Fragmento del documento:
Es Tanta la indigestión que tengo de esta podrida política que hoy y coincidiendo con que en las ciudades y pueblos ya huele a Navidad, voy a recordar a uno de los personajes típicos de la MISMA, al margen de los belenes, el cartero.
Recuerdo mis primeros años en Correos en los que cuando llegaba la Navidad se suspendían los permisos y en las salas de distribución nos volvíamos locos llenando de cartas cientos de montones y cajetines de la “mesa general”. En aquellos tiempos todo el mundo felicitaba a todo el mundo y por correo postal. Se vendían miles de cajas con tarjetas de Unicef y hasta había quien se las confeccionaba con motivos personales o quienes las imprimían con mensajes institucionales. Cuando la carta entraba por la “boca de león” de los buzones, un ejército de subalternos y auxiliares las recogían, clasificaban, ensacaban y llevaban a la estación para entregarlas a los “trenes postales” que recorrían España cada noche o a las conducciones de los pueblos que utilizaban los autobuses de línea, todo hasta llegar a su penúltimo destinatario, el cartero.

Instrucciones:
**a)** Transcribe del texto sobre el cartero el pasaje que va desde "Es Tanta la" hasta "belenes, el cartero.", ambos incluidos.
**b)** Responde estas preguntas según el texto sobre el cartero:
(i) ¿Qué se suspendía en Correos al llegar la Navidad?
(ii) ¿De qué organización eran las tarjetas que se vendían por miles de cajas?
(iii) ¿Qué medio usaban las conducciones de los pueblos?
Los datos no guardan relación con el texto sobre el cartero.

Bloque de datos:

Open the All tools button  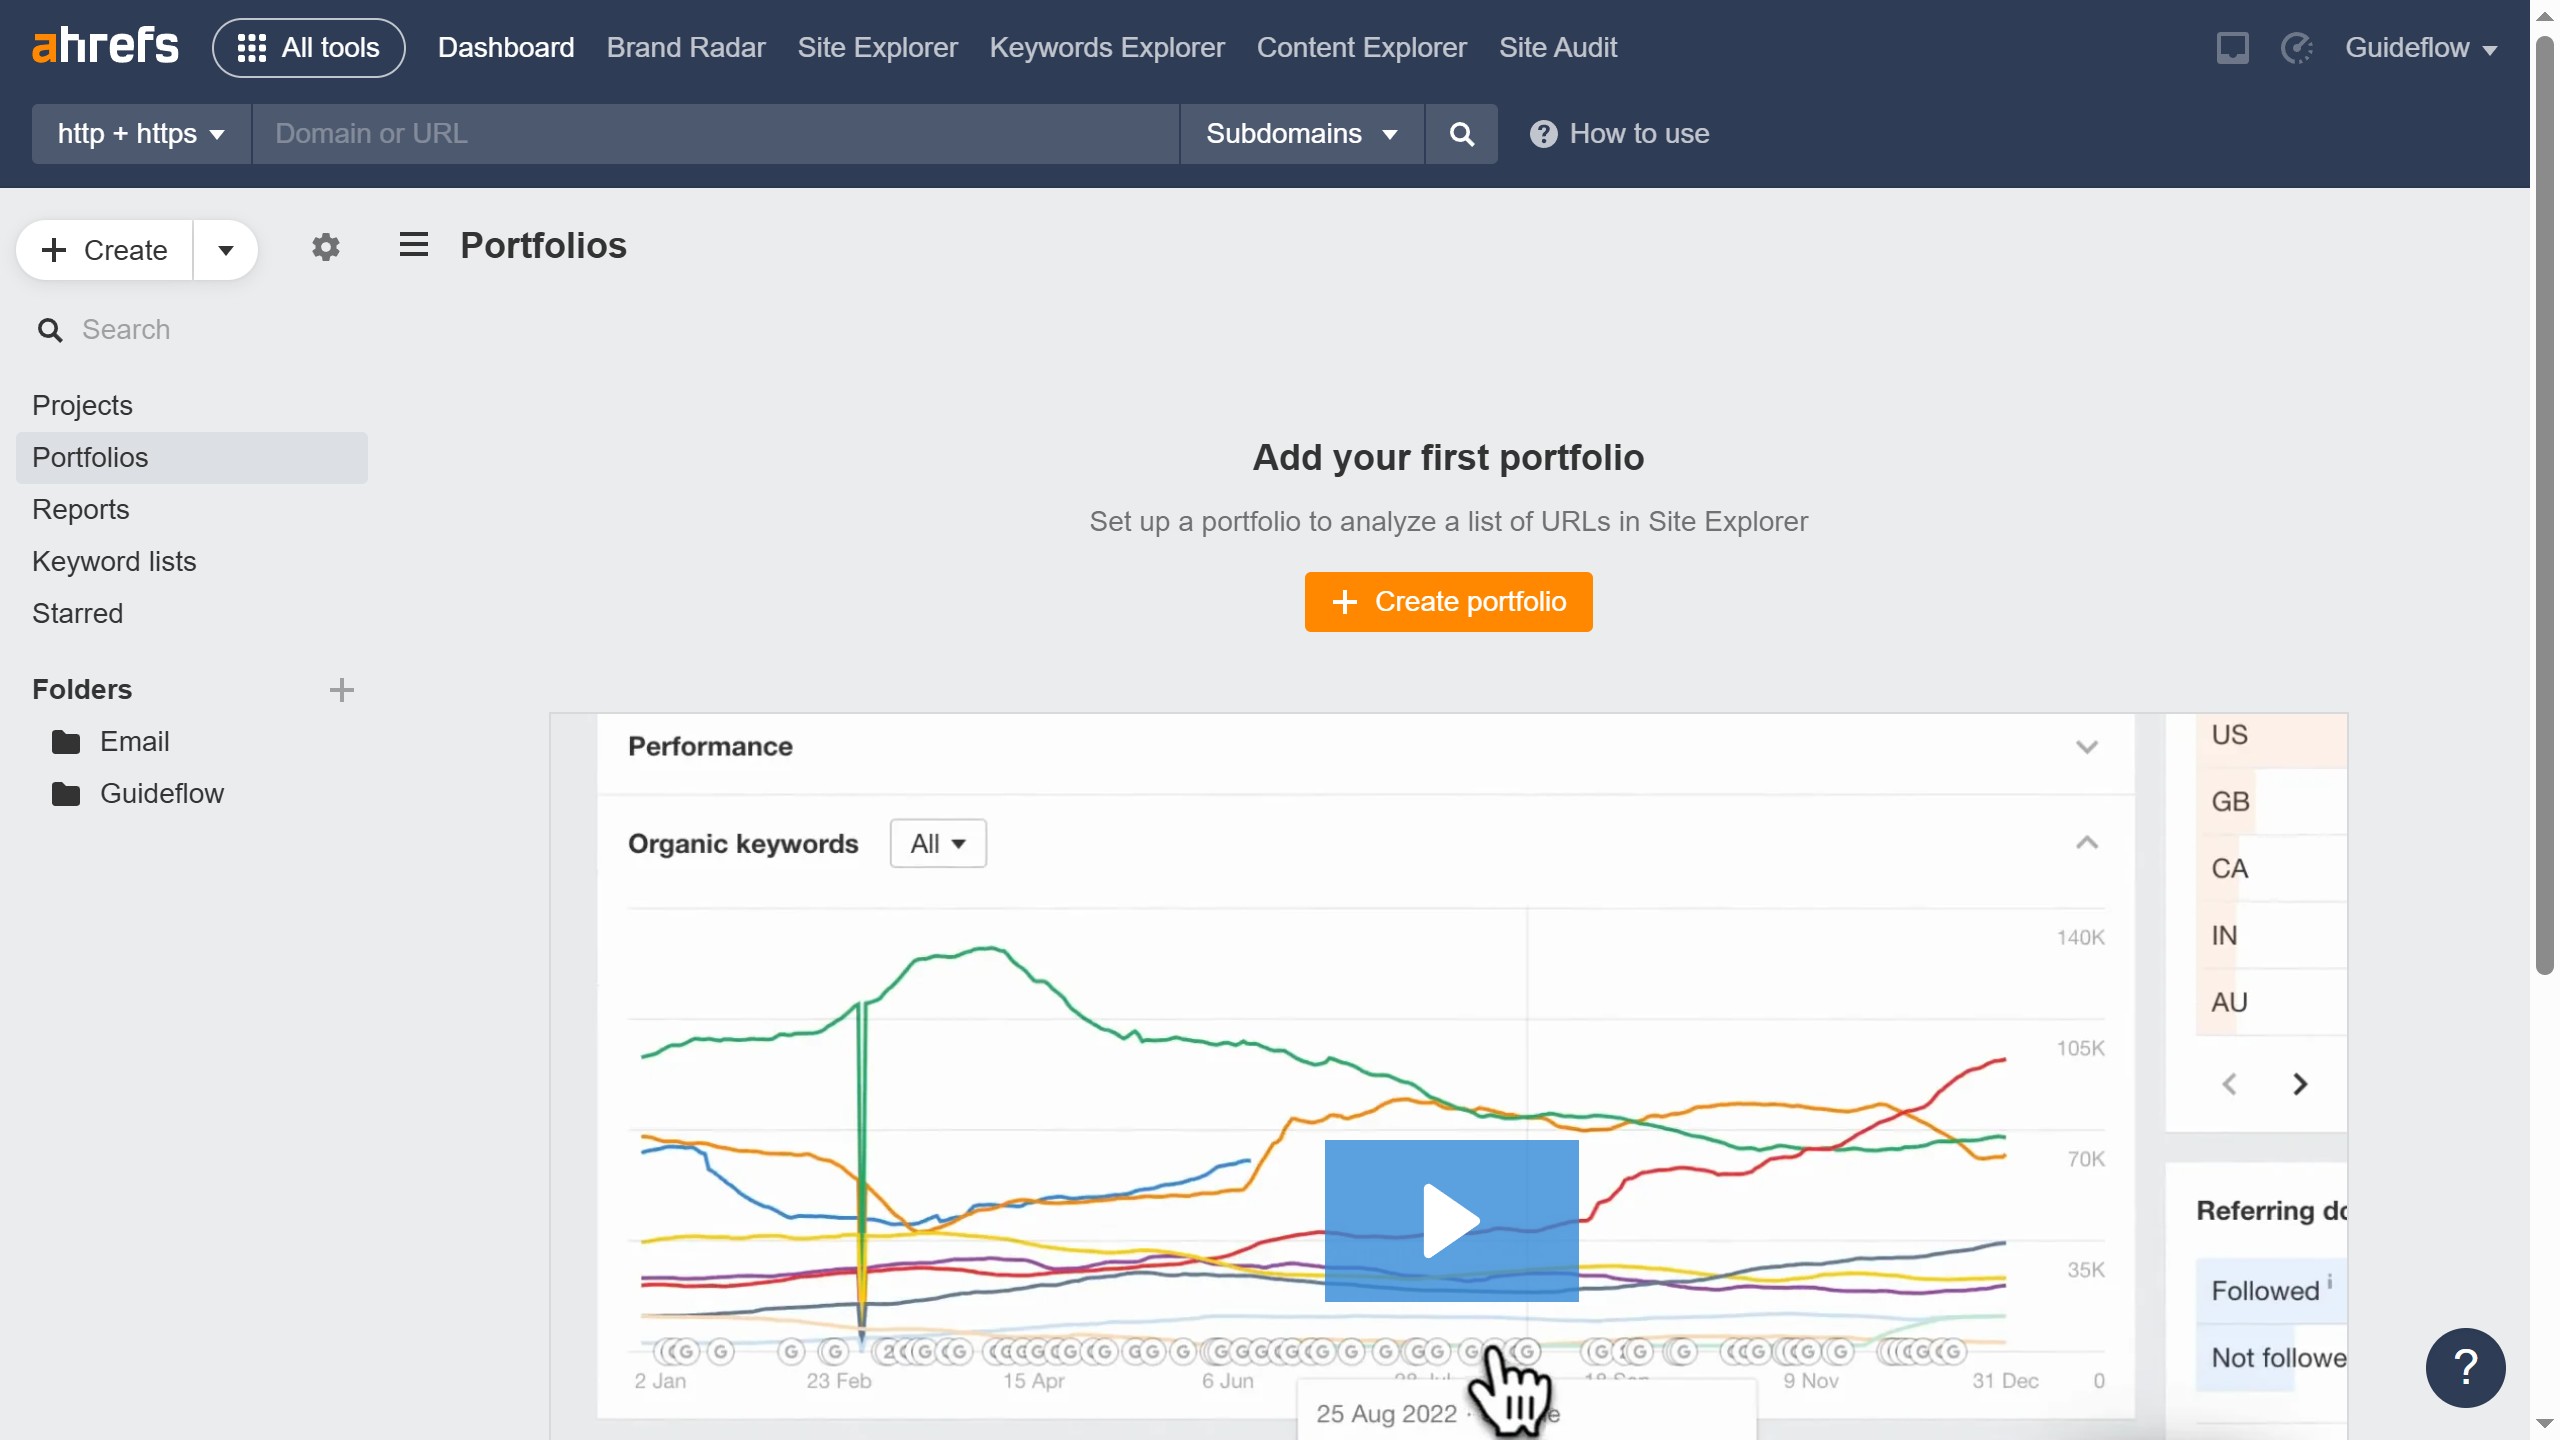pyautogui.click(x=309, y=48)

Respuestas:
**a)**
Es Tanta la indigestión que tengo de esta podrida política que hoy y coincidiendo con que en las ciudades y pueblos ya huele a Navidad, voy a recordar a uno de los personajes típicos de la MISMA, al margen de los belenes, el cartero.

**b)**
(i) Los permisos.
(ii) De Unicef.
(iii) Los autobuses de línea.